* Begin Supplied material *

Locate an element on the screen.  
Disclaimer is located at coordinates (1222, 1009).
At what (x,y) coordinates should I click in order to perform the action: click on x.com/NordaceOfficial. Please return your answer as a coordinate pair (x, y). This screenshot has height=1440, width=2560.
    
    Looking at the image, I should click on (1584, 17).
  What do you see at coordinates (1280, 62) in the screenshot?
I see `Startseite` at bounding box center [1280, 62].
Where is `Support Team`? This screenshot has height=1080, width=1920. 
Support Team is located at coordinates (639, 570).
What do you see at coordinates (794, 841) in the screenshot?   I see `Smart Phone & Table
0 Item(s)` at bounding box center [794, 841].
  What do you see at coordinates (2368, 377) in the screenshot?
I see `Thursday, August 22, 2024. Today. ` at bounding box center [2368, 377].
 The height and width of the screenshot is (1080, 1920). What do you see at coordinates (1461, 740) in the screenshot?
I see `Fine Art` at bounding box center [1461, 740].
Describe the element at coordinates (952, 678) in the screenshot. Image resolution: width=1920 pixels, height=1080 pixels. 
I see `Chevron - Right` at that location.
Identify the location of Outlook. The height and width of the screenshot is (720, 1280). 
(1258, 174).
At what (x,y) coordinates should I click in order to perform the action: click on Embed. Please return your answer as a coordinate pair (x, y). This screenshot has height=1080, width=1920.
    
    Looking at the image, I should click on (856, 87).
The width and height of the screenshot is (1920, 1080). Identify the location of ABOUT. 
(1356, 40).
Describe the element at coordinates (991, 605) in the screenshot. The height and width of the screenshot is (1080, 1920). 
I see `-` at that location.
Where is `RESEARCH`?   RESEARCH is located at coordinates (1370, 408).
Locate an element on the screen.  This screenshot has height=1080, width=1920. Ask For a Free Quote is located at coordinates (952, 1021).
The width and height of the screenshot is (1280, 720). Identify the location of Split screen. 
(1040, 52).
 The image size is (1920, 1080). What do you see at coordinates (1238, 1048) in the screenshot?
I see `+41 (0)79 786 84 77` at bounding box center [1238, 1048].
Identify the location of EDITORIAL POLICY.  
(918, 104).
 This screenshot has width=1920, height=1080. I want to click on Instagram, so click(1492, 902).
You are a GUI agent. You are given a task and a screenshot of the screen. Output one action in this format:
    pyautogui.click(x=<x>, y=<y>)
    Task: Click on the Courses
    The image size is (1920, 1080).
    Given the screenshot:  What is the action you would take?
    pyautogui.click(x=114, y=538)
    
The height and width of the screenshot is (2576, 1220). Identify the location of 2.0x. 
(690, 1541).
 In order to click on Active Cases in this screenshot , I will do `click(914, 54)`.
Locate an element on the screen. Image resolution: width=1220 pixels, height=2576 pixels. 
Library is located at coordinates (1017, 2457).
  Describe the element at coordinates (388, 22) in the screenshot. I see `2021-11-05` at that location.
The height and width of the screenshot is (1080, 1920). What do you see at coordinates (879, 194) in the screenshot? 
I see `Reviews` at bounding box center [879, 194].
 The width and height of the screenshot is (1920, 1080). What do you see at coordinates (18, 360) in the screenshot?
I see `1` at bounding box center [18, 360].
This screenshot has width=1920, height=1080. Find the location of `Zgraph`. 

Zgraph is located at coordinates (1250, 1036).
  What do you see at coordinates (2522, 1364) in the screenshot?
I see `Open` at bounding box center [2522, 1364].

* End Supplied material *

▶ **Objective**
Convert the lines above into a Markdown table with two columns, Row and Line. Give each line its own row number, and leave out blank lines.

▶ **Exercise output**
| Row | Line |
|---|---|
| 1 | Locate an element on the screen.   |
| 2 | Disclaimer is located at coordinates (1222, 1009). |
| 3 | At what (x,y) coordinates should I click in order to perform the action: click on x.com/NordaceOfficial. Please return your answer as a coordinate pair (x, y). This screenshot has height=1440, width=2560. |
| 4 |     Looking at the image, I should click on (1584, 17). |
| 5 |   What do you see at coordinates (1280, 62) in the screenshot? |
| 6 | I see `Startseite` at bounding box center [1280, 62]. |
| 7 | Where is `Support Team`? This screenshot has height=1080, width=1920.  |
| 8 | Support Team is located at coordinates (639, 570). |
| 9 | What do you see at coordinates (794, 841) in the screenshot?   I see `Smart Phone & Table |
| 10 | 0 Item(s)` at bounding box center [794, 841]. |
| 11 |   What do you see at coordinates (2368, 377) in the screenshot? |
| 12 | I see `Thursday, August 22, 2024. Today. ` at bounding box center [2368, 377]. |
| 13 |  The height and width of the screenshot is (1080, 1920). What do you see at coordinates (1461, 740) in the screenshot? |
| 14 | I see `Fine Art` at bounding box center [1461, 740]. |
| 15 | Describe the element at coordinates (952, 678) in the screenshot. Image resolution: width=1920 pixels, height=1080 pixels.  |
| 16 | I see `Chevron - Right` at that location. |
| 17 | Identify the location of Outlook. The height and width of the screenshot is (720, 1280).  |
| 18 | (1258, 174). |
| 19 | At what (x,y) coordinates should I click in order to perform the action: click on Embed. Please return your answer as a coordinate pair (x, y). This screenshot has height=1080, width=1920. |
| 20 |     Looking at the image, I should click on (856, 87). |
| 21 | The width and height of the screenshot is (1920, 1080). Identify the location of ABOUT.  |
| 22 | (1356, 40). |
| 23 | Describe the element at coordinates (991, 605) in the screenshot. The height and width of the screenshot is (1080, 1920).  |
| 24 | I see `-` at that location. |
| 25 | Where is `RESEARCH`?   RESEARCH is located at coordinates (1370, 408). |
| 26 | Locate an element on the screen.  This screenshot has height=1080, width=1920. Ask For a Free Quote is located at coordinates (952, 1021). |
| 27 | The width and height of the screenshot is (1280, 720). Identify the location of Split screen.  |
| 28 | (1040, 52). |
| 29 |  The image size is (1920, 1080). What do you see at coordinates (1238, 1048) in the screenshot? |
| 30 | I see `+41 (0)79 786 84 77` at bounding box center [1238, 1048]. |
| 31 | Identify the location of EDITORIAL POLICY.   |
| 32 | (918, 104). |
| 33 |  This screenshot has width=1920, height=1080. I want to click on Instagram, so click(1492, 902). |
| 34 | You are a GUI agent. You are given a task and a screenshot of the screen. Output one action in this format: |
| 35 |     pyautogui.click(x=<x>, y=<y>) |
| 36 |     Task: Click on the Courses |
| 37 |     The image size is (1920, 1080). |
| 38 |     Given the screenshot:  What is the action you would take? |
| 39 |     pyautogui.click(x=114, y=538) |
| 40 | The height and width of the screenshot is (2576, 1220). Identify the location of 2.0x.  |
| 41 | (690, 1541). |
| 42 |  In order to click on Active Cases in this screenshot , I will do `click(914, 54)`. |
| 43 | Locate an element on the screen. Image resolution: width=1220 pixels, height=2576 pixels.  |
| 44 | Library is located at coordinates (1017, 2457). |
| 45 |   Describe the element at coordinates (388, 22) in the screenshot. I see `2021-11-05` at that location. |
| 46 | The height and width of the screenshot is (1080, 1920). What do you see at coordinates (879, 194) in the screenshot?  |
| 47 | I see `Reviews` at bounding box center [879, 194]. |
| 48 |  The width and height of the screenshot is (1920, 1080). What do you see at coordinates (18, 360) in the screenshot? |
| 49 | I see `1` at bounding box center [18, 360]. |
| 50 | This screenshot has width=1920, height=1080. Find the location of `Zgraph`.  |
| 51 | Zgraph is located at coordinates (1250, 1036). |
| 52 |   What do you see at coordinates (2522, 1364) in the screenshot? |
| 53 | I see `Open` at bounding box center [2522, 1364]. |